══ PAGE EXCERPT ══

Tuvvi Tuvvi Tuvvi is a 1999 Indian Kannada-language comedy film directed by Singeetam Srinivasa Rao and written by Richard Louis. The film stars Raghavendra Rajkumar and Charulatha. It was released on 5 February 1999.

Plot

Cast 
 Raghavendra Rajkumar as Kumar
 Charulatha as Leena
 Doddanna as Peter Braganza
 Jayanthi as Maria
 C. R. Simha as Mutthappa
 Ramakrishna as Shivu
 Vinaya Prasad as Geetha
 Richard Louis as Kempanna
 M. S. Umesh as Oorukoti
 Mandya Ramesh

Production 
Tuvvi Tuvvi Tuvvi was directed by Singeetam Srinivasa Rao, produced by Parvathamma Rajkumar under Dakshayani Cine Combines, and written by Richard Louis. Cinematography was handled by B. C. Gowrishankar and editing by S. Manohar.

Soundtrack 
The soundtrack was composed by Hamsalekha.

═══
══ PROVIDED DATA ══

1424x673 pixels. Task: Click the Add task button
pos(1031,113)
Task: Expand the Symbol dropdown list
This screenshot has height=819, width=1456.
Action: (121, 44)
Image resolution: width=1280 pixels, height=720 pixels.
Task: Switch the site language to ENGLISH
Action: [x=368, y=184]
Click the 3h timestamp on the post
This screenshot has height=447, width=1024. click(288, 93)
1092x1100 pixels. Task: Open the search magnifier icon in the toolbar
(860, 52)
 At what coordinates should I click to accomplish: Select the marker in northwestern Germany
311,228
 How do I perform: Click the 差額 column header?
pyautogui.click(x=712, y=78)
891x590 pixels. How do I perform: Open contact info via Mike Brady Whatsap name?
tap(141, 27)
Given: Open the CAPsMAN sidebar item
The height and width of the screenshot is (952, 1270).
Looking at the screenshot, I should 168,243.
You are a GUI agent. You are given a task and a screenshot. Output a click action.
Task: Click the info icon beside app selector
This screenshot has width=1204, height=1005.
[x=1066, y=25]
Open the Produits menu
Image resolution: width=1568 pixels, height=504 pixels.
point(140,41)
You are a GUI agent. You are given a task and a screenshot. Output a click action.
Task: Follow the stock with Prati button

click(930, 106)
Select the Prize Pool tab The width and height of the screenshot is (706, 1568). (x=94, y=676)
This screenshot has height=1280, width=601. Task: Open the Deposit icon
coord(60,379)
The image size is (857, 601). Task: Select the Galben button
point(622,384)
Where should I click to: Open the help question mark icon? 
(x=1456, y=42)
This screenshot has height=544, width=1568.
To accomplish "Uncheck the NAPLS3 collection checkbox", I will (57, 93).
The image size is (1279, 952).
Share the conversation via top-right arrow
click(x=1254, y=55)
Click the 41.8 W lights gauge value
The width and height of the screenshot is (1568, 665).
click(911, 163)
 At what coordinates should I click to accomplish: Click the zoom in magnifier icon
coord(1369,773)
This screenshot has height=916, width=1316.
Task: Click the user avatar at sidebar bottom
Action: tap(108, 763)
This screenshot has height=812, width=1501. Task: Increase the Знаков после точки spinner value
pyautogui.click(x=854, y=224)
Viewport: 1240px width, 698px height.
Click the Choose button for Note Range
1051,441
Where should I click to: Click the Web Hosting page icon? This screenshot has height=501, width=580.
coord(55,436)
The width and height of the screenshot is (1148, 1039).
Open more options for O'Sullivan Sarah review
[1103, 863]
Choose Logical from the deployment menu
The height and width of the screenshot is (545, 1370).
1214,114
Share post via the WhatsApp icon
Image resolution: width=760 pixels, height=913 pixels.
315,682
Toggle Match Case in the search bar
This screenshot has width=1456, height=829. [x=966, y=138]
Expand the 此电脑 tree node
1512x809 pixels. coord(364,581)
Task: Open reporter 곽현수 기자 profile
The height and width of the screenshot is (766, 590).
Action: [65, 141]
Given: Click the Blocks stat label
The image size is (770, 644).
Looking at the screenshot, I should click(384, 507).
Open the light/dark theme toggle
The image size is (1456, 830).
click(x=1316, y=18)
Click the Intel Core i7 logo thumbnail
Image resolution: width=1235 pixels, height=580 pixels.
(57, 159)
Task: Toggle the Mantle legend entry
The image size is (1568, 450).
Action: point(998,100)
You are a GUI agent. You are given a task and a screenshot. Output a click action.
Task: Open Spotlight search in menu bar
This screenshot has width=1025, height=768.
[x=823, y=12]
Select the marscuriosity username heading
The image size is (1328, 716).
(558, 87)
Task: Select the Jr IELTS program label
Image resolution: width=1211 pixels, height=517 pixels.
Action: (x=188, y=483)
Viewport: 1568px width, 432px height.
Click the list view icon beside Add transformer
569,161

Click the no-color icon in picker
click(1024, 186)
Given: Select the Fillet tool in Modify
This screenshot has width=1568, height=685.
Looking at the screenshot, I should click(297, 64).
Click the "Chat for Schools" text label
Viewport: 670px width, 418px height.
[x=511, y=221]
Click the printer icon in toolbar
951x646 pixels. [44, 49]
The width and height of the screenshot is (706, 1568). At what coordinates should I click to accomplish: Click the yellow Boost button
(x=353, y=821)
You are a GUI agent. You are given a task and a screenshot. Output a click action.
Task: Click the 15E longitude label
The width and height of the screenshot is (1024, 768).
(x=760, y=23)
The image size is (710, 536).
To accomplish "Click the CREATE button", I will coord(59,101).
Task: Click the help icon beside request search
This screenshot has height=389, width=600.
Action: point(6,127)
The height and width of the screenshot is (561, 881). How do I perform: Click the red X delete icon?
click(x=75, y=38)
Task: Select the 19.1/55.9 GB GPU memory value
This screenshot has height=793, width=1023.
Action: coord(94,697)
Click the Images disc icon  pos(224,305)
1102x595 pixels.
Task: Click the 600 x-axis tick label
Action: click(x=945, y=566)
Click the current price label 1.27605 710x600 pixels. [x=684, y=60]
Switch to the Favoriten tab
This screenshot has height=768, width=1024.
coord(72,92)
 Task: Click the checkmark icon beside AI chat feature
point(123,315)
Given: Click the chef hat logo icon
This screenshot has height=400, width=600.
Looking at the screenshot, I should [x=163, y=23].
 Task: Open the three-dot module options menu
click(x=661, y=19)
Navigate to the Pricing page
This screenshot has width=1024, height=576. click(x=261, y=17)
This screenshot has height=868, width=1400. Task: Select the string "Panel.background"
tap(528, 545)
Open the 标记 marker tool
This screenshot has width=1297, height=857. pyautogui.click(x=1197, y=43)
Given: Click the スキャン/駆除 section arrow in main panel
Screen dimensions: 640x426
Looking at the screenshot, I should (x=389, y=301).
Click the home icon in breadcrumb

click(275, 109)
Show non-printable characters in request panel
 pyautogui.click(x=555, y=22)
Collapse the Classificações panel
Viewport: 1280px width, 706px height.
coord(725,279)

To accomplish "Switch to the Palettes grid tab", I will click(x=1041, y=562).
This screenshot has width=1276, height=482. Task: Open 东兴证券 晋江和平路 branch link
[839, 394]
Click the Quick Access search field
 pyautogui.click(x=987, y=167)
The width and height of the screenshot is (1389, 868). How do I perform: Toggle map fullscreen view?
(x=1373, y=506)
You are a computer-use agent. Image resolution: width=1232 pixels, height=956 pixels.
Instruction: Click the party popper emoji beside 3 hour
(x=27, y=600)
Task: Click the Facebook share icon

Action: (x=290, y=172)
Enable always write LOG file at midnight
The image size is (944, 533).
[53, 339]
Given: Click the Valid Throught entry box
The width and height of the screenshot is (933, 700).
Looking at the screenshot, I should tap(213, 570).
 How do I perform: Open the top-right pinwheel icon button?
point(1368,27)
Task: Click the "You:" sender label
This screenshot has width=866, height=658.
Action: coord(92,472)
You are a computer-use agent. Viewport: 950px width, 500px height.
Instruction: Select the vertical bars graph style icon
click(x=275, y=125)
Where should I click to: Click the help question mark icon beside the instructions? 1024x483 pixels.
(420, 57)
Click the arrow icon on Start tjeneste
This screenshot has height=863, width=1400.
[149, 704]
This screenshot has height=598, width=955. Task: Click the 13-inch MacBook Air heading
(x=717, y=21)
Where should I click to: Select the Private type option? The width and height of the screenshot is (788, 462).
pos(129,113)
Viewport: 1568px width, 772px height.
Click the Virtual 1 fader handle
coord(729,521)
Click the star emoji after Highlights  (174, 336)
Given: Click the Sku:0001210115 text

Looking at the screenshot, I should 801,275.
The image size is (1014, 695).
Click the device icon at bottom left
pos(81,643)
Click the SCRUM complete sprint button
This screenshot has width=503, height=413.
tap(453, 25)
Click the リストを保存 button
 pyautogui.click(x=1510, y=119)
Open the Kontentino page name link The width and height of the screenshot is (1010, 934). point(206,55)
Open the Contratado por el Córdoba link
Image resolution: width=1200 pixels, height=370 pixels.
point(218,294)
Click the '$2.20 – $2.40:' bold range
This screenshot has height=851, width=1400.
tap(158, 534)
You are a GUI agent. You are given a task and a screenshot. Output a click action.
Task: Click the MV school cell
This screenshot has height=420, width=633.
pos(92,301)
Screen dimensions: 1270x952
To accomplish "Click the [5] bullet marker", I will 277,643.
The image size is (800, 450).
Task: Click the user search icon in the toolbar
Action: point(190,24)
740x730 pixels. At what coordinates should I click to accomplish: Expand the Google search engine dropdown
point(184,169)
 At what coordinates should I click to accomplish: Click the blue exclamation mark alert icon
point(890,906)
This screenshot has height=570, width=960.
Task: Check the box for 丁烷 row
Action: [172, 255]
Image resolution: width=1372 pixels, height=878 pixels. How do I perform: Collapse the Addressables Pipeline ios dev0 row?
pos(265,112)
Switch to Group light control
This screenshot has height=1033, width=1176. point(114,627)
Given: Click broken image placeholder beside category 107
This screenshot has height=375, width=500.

═══

* REQUEST A *
Reproduce the Tuvvi Tuvvi Tuvvi film article word for word, everything from "Tuvvi Tuvvi Tuvvi is" down to "5 February 1999.".
* REQUEST B *
Turn the paragraph of the Tuvvi Tuvvi Tuvvi film article that begins "Tuvvi Tuvvi Tuvvi was directed by" into a bulleted list of its facts.
* REQUEST C *
Write the next part of the Tuvvi Tuvvi Tuvvi film article, continuing after its final sentence.
Nothing in the material is needed here.

* OUTPUT A *
Tuvvi Tuvvi Tuvvi is a 1999 Indian Kannada-language comedy film directed by Singeetam Srinivasa Rao and written by Richard Louis. The film stars Raghavendra Rajkumar and Charulatha. It was released on 5 February 1999.

* OUTPUT B *
- Director: Singeetam Srinivasa Rao
- Producer: Parvathamma Rajkumar, under Dakshayani Cine Combines
- Writer: Richard Louis
- Cinematography: B. C. Gowrishankar
- Editing: S. Manohar

* OUTPUT C *
Release and reception 
Tuvvi Tuvvi Tuvvi was released on 5 February 1999. Jyothi Raghuram of The Hindu said, "Tuvvi Tuvvi Tuvvi [...] might not mark the resurrection of Raghavendra Rajkumar, but it certainly is a boost to the Kannada industry for the clean entertainment it provides. The story is different and original. the casting is thoughtful, music is not a letdown; and on this has been built an attractive edifice by veteran Singeetam Srinivasa Rao. What more could one ask for in a day of remakes and "masala" films." S. Shivakumar of The Times of India said, "Tuvvi tuvvi tuvvi is not great cinema but when your nerves have been assaulted from 4 to Z, this film acts as an aspirin."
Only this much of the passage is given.